Se dijo que tal vez estuviera siendo demasiado duro con Elsa porque proyectaba en ella el egoísmo y la ambición desmedida de Kendra. Tenía que darse cuenta de que se trataba de dos mujeres distintas. Elsa no se parecía en nada a Kendra. Tenía una fuerza y una vulnerabilidad de las que carecía su ex novia. No le ocultaba nada, no trataba de engañarlo. Su atracción por él era sincera y estaba luchando contra lo que sentía tanto como él. Además, Elsa no sabía que era multimillonario.

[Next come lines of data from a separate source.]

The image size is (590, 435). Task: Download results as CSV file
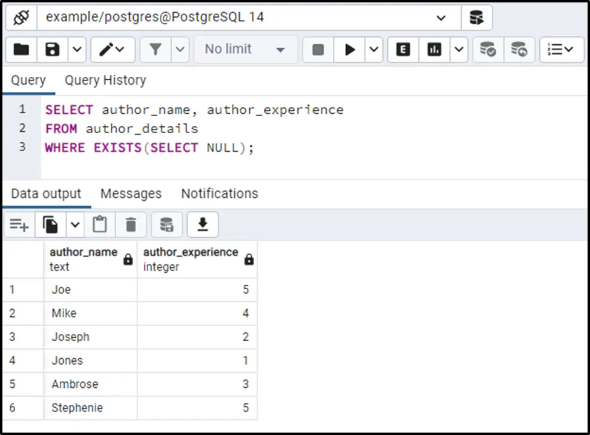(203, 225)
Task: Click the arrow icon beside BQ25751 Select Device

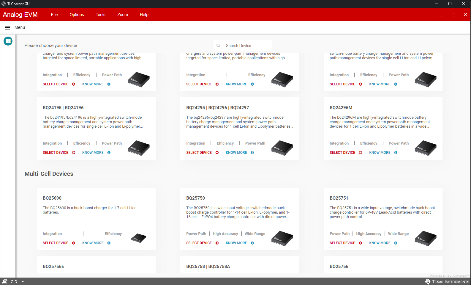Action: (x=361, y=243)
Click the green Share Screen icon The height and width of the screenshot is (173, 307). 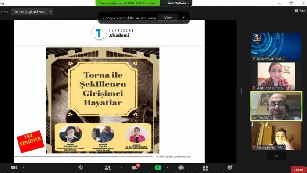158,168
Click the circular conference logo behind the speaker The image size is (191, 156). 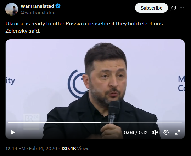(x=76, y=84)
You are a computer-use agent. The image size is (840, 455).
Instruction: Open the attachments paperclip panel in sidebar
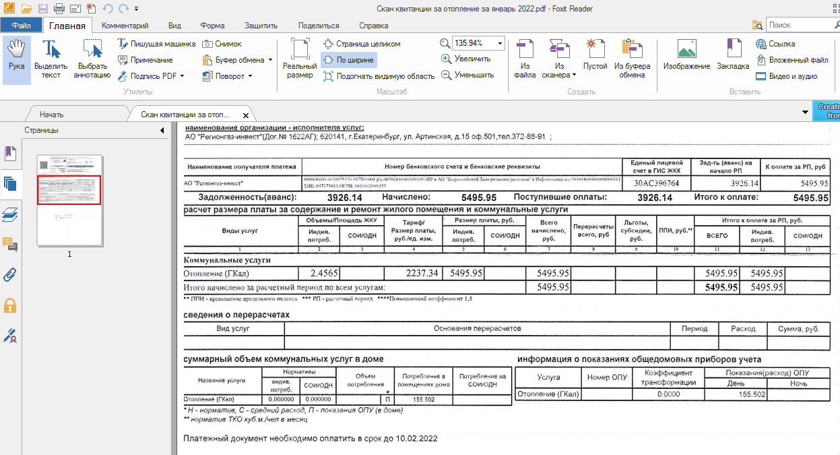(9, 274)
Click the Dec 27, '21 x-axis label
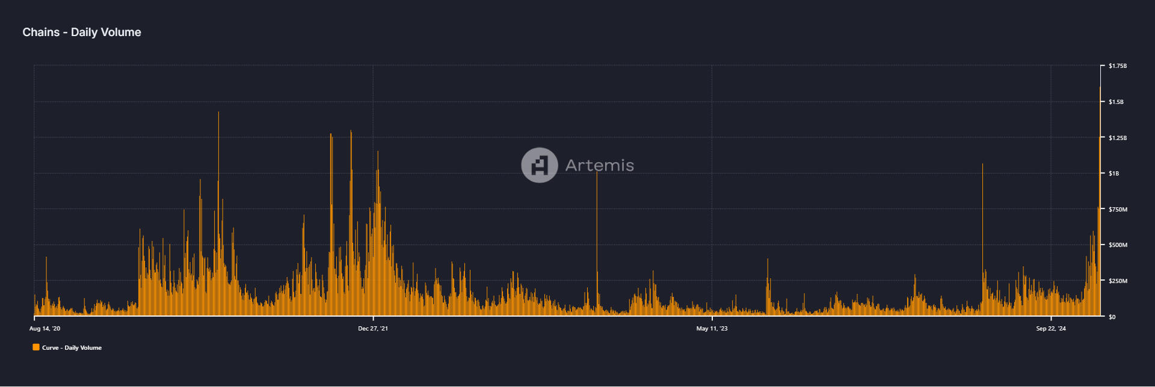The width and height of the screenshot is (1155, 387). tap(373, 329)
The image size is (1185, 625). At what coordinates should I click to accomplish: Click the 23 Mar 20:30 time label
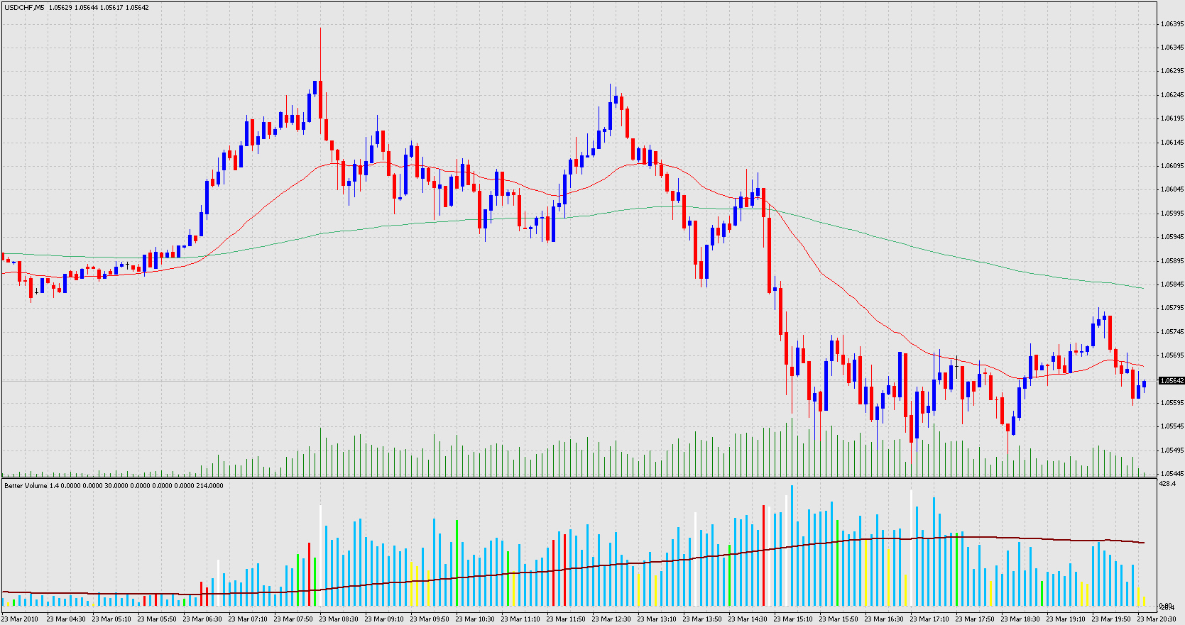point(1157,619)
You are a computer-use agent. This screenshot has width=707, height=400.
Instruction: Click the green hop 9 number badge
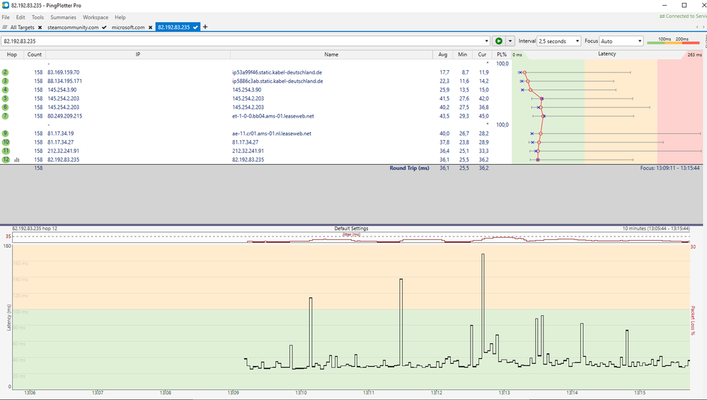pyautogui.click(x=6, y=134)
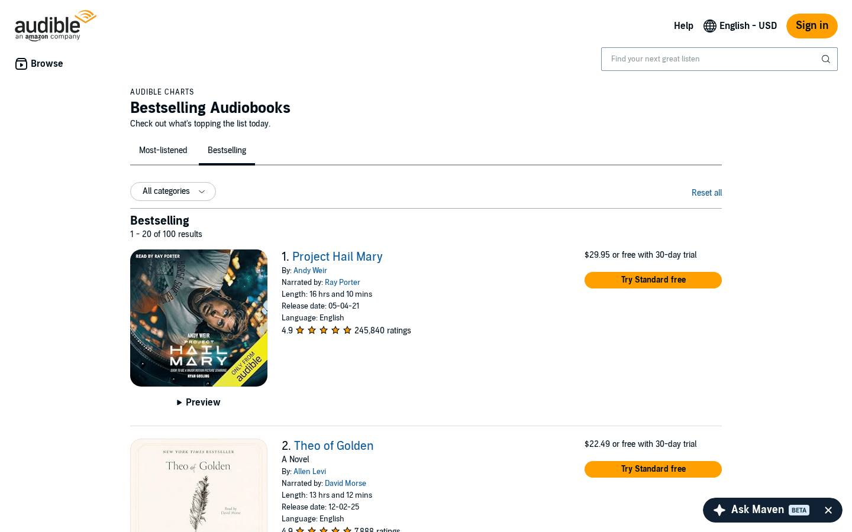Open the All categories dropdown
This screenshot has width=852, height=532.
[x=173, y=192]
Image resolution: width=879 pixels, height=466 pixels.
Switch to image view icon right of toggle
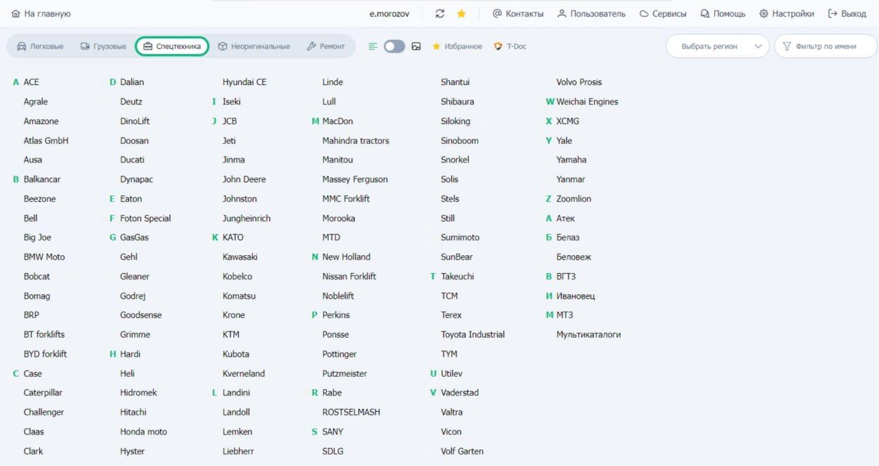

Rafe se levantó de la cama, se puso unos vaqueros y salió al pasillo. La puerta de Elsa estaba abierta, como él había pedido. Completamente abierta. Se asomó y sintió que se le paraba el corazón al ver que la cama estaba vacía. Se preguntaba dónde estaría y, sobre todo, si estaría bien.
Entró en el dormitorio sin llamar y se detuvo en seco cuando la vio sentada junto a la ventana, mirando al exterior. La luz de la luna la hacía parecer más pequeña y frágil que de costumbre.
—¿Elsa?
Ella se sobresaltó y dejó escapar un grito.
—Lo siento —dijo él—. No quería asustarte. ¿Estás bien?
—Sí. No podía dormir. Eso es todo.
—Yo tampoco.
Elsa no dijo nada y volvió a mirar hacia la calle.
—¿Puedo hacer algo por ti? —preguntó Frank—. ¿Necesitas algo?
Ella negó con la cabeza.
—¿Elsa? —insistió.
Una vez más, no obtuvo respuesta.
—Lo siento —murmuró.
Frank esperó a que ella dijera algo. Como seguía en silencio, suspiró, se dio la vuelta y se marchó a su habitación. Al parecer, a Elsa no le bastaba con una simple disculpa. Pero si creía que Frank se iba a humillar y suplicarle de rodillas que lo perdonara, estaba muy equivocada.